• **What you will do**
All of the data below should be copied exactly as it stands.

• **Source information**
┏━━

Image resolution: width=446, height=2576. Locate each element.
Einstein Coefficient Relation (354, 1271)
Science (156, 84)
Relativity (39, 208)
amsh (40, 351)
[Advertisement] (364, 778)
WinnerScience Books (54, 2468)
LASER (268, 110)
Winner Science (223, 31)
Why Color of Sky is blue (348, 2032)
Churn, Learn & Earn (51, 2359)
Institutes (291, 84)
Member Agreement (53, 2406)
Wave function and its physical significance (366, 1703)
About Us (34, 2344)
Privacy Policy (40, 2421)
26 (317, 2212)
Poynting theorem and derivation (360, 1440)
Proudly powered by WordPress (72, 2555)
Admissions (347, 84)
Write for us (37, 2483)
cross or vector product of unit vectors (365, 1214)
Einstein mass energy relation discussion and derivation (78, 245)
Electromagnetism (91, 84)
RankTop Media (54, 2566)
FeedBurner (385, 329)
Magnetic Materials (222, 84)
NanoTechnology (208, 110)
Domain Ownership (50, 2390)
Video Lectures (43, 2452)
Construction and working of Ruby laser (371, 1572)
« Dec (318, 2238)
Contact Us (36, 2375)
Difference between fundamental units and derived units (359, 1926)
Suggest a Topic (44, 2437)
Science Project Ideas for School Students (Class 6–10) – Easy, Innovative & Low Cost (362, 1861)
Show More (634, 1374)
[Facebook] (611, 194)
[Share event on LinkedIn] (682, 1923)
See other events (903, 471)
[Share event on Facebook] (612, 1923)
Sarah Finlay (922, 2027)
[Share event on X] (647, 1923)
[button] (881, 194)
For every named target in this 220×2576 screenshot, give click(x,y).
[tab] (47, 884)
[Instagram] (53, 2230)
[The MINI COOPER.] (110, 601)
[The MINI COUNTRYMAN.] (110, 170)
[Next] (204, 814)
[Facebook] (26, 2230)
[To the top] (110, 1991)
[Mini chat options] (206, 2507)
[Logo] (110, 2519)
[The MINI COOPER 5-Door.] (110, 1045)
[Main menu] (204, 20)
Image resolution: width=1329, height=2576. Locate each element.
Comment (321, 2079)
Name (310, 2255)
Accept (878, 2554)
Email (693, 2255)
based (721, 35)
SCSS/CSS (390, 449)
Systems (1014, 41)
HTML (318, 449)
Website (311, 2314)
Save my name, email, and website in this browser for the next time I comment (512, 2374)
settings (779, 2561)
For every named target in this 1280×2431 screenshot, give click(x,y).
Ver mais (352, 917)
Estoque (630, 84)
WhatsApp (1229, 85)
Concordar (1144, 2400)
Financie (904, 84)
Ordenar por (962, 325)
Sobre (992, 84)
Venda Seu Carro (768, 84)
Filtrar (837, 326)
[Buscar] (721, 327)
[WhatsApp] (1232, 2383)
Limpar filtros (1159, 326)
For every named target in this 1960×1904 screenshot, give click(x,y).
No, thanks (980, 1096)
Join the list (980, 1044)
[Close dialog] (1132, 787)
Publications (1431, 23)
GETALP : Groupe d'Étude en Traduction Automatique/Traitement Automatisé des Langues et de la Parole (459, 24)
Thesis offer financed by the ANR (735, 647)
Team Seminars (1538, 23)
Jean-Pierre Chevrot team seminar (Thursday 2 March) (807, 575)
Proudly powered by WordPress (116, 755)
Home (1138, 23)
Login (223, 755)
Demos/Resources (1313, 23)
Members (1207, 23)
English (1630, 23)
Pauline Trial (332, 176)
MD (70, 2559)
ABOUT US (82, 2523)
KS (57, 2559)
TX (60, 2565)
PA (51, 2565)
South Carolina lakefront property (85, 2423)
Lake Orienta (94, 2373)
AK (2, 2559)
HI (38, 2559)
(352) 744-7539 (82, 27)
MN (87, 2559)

┗━━

• **Solution to this task**
Image resolution: width=446, height=2576. Locate each element.
Einstein Coefficient Relation (354, 1271)
Science (156, 84)
Relativity (39, 208)
amsh (40, 351)
[Advertisement] (364, 778)
WinnerScience Books (54, 2468)
LASER (268, 110)
Winner Science (223, 31)
Why Color of Sky is blue (348, 2032)
Churn, Learn & Earn (51, 2359)
Institutes (291, 84)
Member Agreement (53, 2406)
Wave function and its physical significance (366, 1703)
About Us (34, 2344)
Privacy Policy (40, 2421)
26 (317, 2212)
Poynting theorem and derivation (360, 1440)
Proudly powered by WordPress (72, 2555)
Admissions (347, 84)
Write for us (37, 2483)
cross or vector product of unit vectors (365, 1214)
Einstein mass energy relation discussion and derivation (78, 245)
Electromagnetism (91, 84)
RankTop Media (54, 2566)
FeedBurner (385, 329)
Magnetic Materials (222, 84)
NanoTechnology (208, 110)
Domain Ownership (50, 2390)
Video Lectures (43, 2452)
Construction and working of Ruby laser (371, 1572)
« Dec (318, 2238)
Contact Us (36, 2375)
Difference between fundamental units and derived units (359, 1926)
Suggest a Topic (44, 2437)
Science Project Ideas for School Students (Class 6–10) – Easy, Innovative & Low Cost (362, 1861)
Show More (634, 1374)
[Facebook] (611, 194)
[Share event on LinkedIn] (682, 1923)
See other events (903, 471)
[Share event on Facebook] (612, 1923)
Sarah Finlay (922, 2027)
[Share event on X] (647, 1923)
[button] (881, 194)
For every named target in this 220×2576 screenshot, give click(x,y).
[tab] (47, 884)
[Instagram] (53, 2230)
[The MINI COOPER.] (110, 601)
[The MINI COUNTRYMAN.] (110, 170)
[Next] (204, 814)
[Facebook] (26, 2230)
[To the top] (110, 1991)
[Mini chat options] (206, 2507)
[Logo] (110, 2519)
[The MINI COOPER 5-Door.] (110, 1045)
[Main menu] (204, 20)
Image resolution: width=1329, height=2576. Locate each element.
Comment (321, 2079)
Name (310, 2255)
Accept (878, 2554)
Email (693, 2255)
based (721, 35)
SCSS/CSS (390, 449)
Systems (1014, 41)
HTML (318, 449)
Website (311, 2314)
Save my name, email, and website in this browser for the next time I comment (512, 2374)
settings (779, 2561)
For every named target in this 1280×2431 screenshot, give click(x,y).
Ver mais (352, 917)
Estoque (630, 84)
WhatsApp (1229, 85)
Concordar (1144, 2400)
Financie (904, 84)
Ordenar por (962, 325)
Sobre (992, 84)
Venda Seu Carro (768, 84)
Filtrar (837, 326)
[Buscar] (721, 327)
[WhatsApp] (1232, 2383)
Limpar filtros (1159, 326)
For every named target in this 1960×1904 screenshot, give click(x,y).
No, thanks (980, 1096)
Join the list (980, 1044)
[Close dialog] (1132, 787)
Publications (1431, 23)
GETALP : Groupe d'Étude en Traduction Automatique/Traitement Automatisé des Langues et de la Parole (459, 24)
Thesis offer financed by the ANR (735, 647)
Team Seminars (1538, 23)
Jean-Pierre Chevrot team seminar (Thursday 2 March) (807, 575)
Proudly powered by WordPress (116, 755)
Home (1138, 23)
Login (223, 755)
Demos/Resources (1313, 23)
Members (1207, 23)
English (1630, 23)
Pauline Trial (332, 176)
MD (70, 2559)
ABOUT US (82, 2523)
KS (57, 2559)
TX (60, 2565)
PA (51, 2565)
South Carolina lakefront property (85, 2423)
Lake Orienta (94, 2373)
AK (2, 2559)
HI (38, 2559)
(352) 744-7539 (82, 27)
MN (87, 2559)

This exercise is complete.